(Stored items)
↓↓↓

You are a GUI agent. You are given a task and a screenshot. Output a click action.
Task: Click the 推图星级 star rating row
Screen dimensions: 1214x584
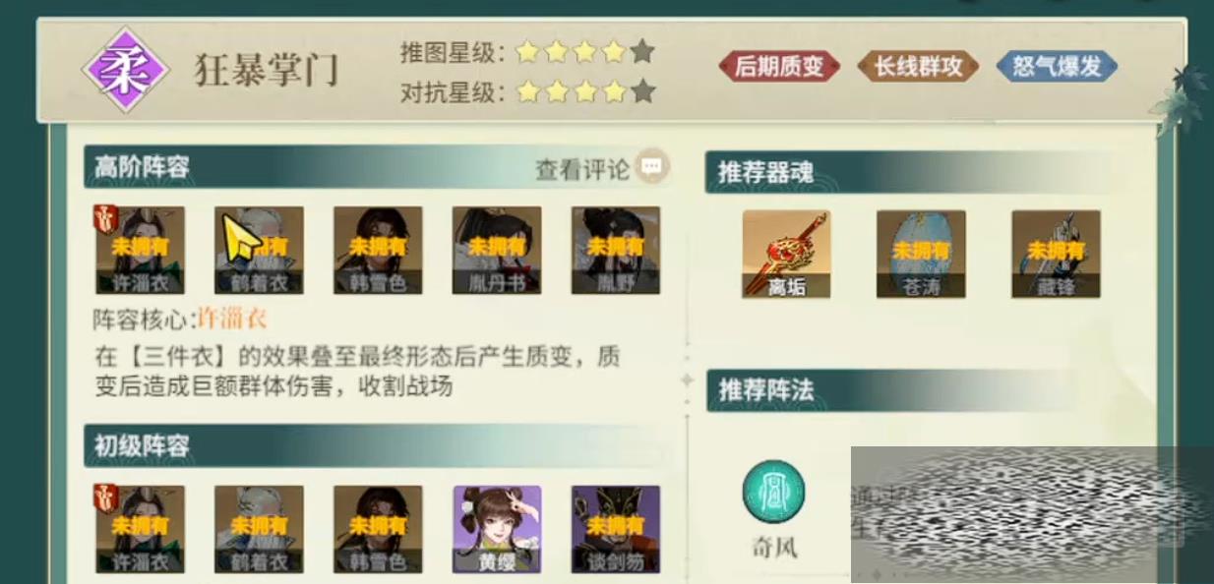coord(527,51)
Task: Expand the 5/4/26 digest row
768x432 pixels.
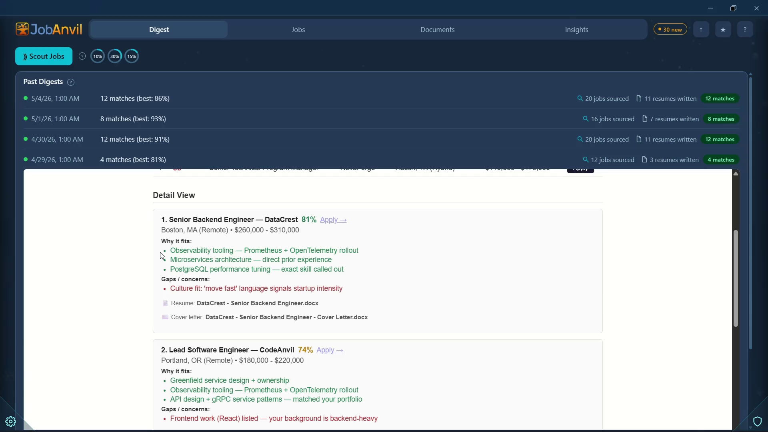Action: (381, 98)
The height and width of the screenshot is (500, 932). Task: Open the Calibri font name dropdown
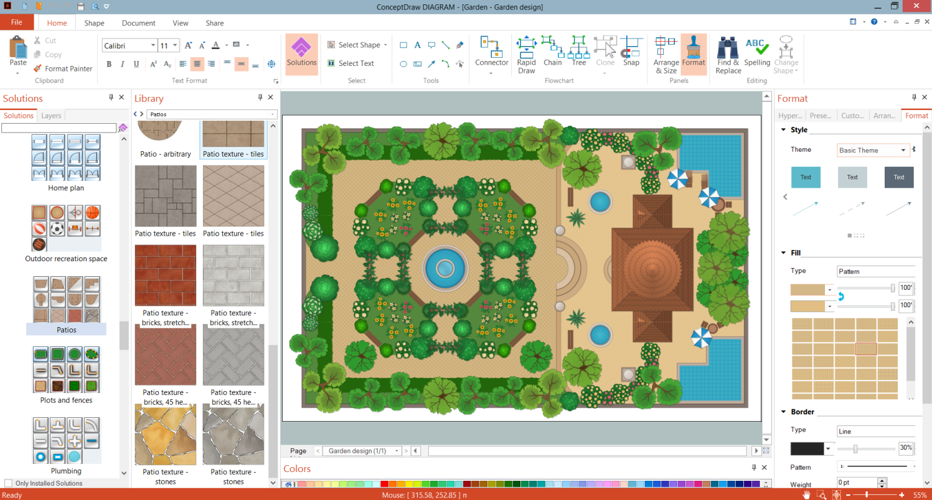coord(153,45)
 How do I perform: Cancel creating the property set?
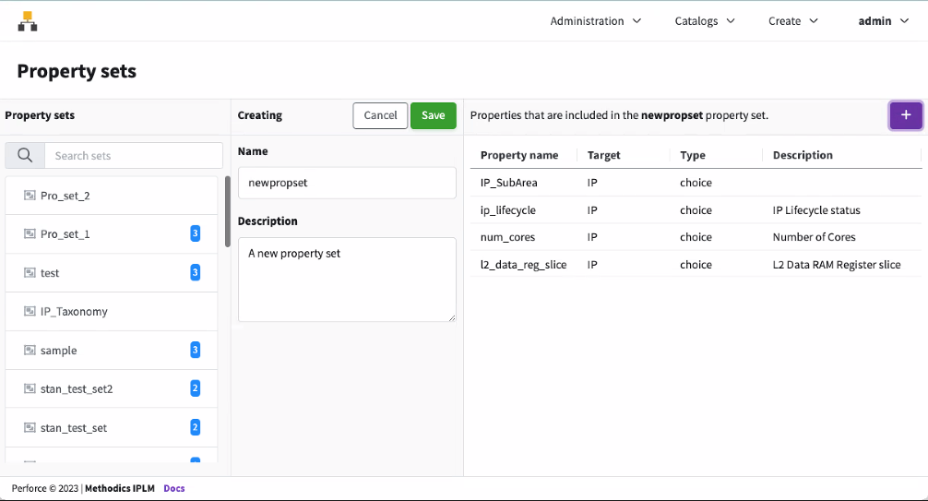(380, 115)
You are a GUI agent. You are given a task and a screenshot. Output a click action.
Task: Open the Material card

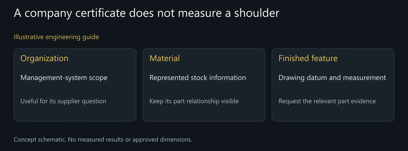pyautogui.click(x=204, y=85)
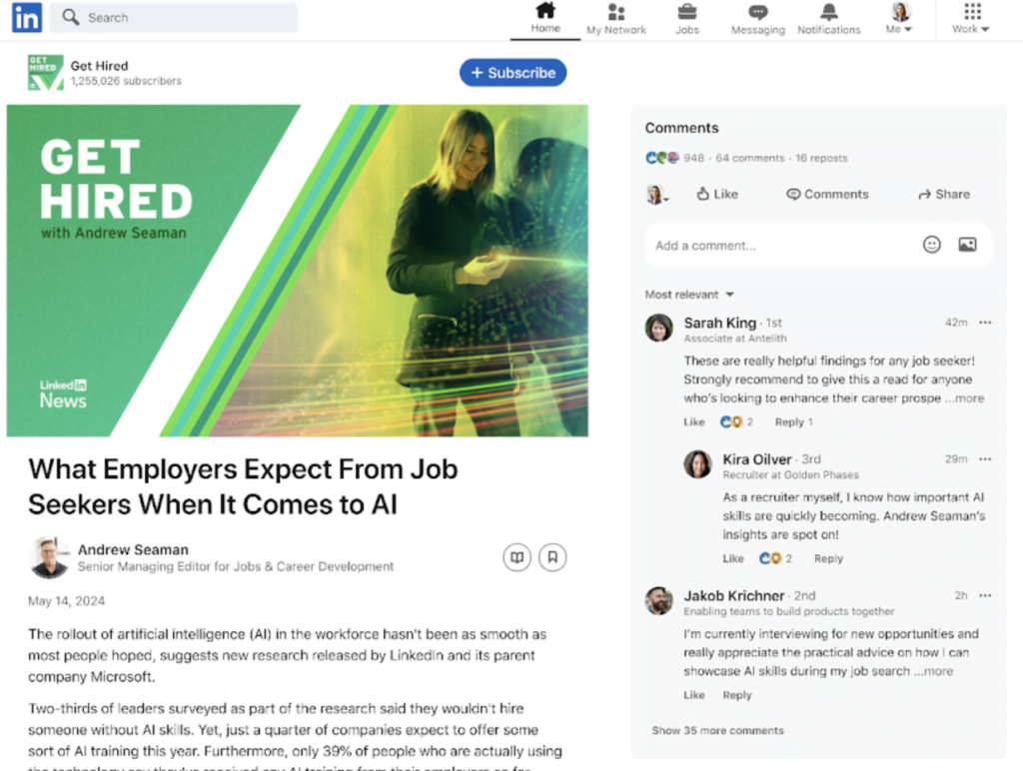The width and height of the screenshot is (1023, 771).
Task: Save article with the bookmark icon
Action: tap(552, 557)
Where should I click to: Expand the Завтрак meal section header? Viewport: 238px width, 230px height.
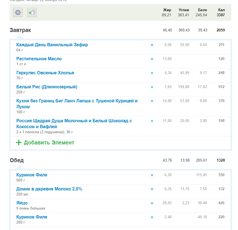pos(20,30)
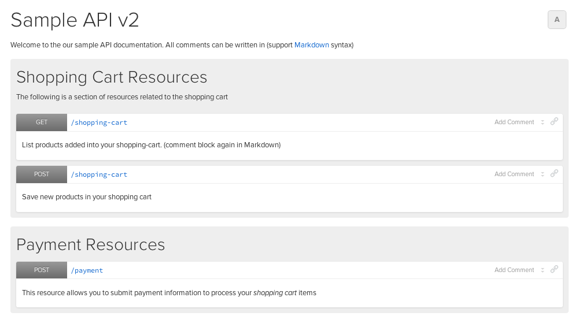Add Comment on POST /shopping-cart resource

click(x=514, y=174)

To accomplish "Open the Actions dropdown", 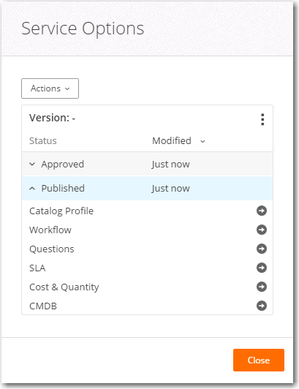I will (x=50, y=88).
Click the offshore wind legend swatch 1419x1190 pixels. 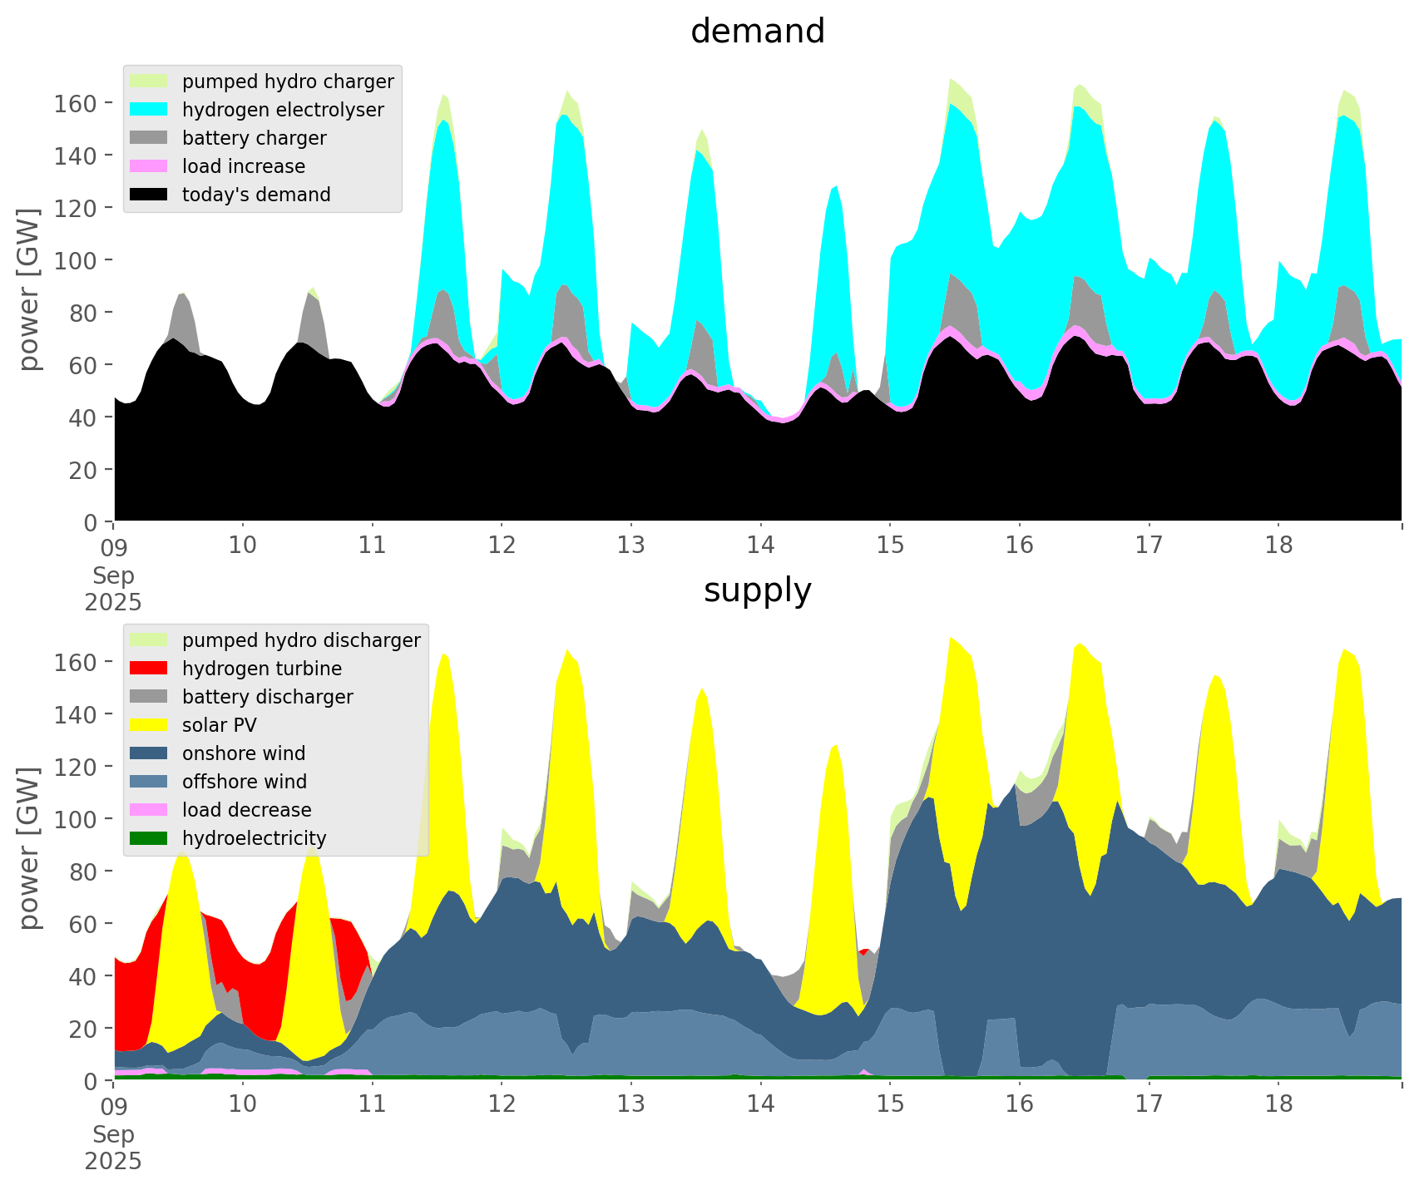pyautogui.click(x=149, y=782)
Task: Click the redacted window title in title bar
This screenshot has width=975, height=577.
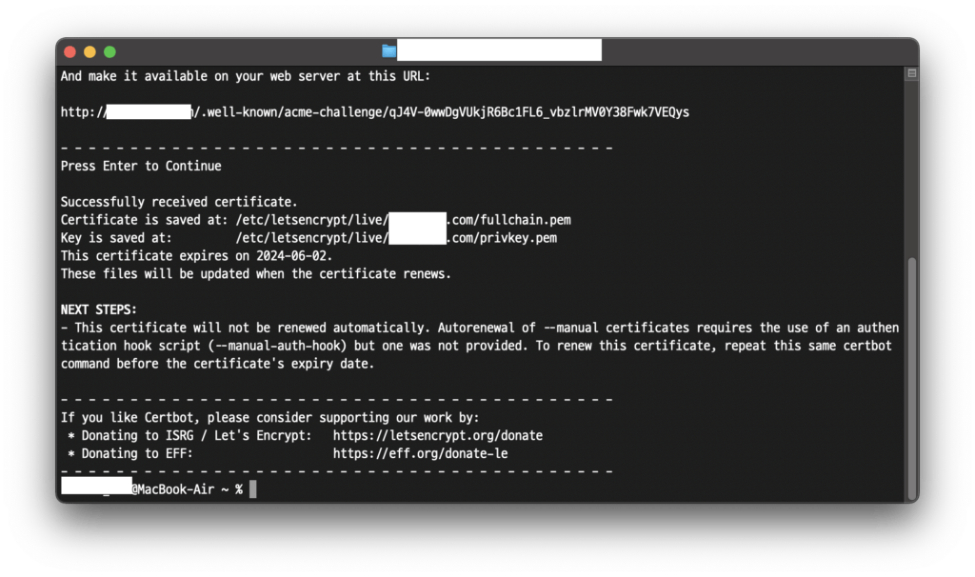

↑↑↑

Your instructions: Return exactly the lines from the one containing "Task: Click the redacted" through the end of the records, leaving out every picture.

Written answer:
Task: Click the redacted window title in title bar
This screenshot has width=975, height=577.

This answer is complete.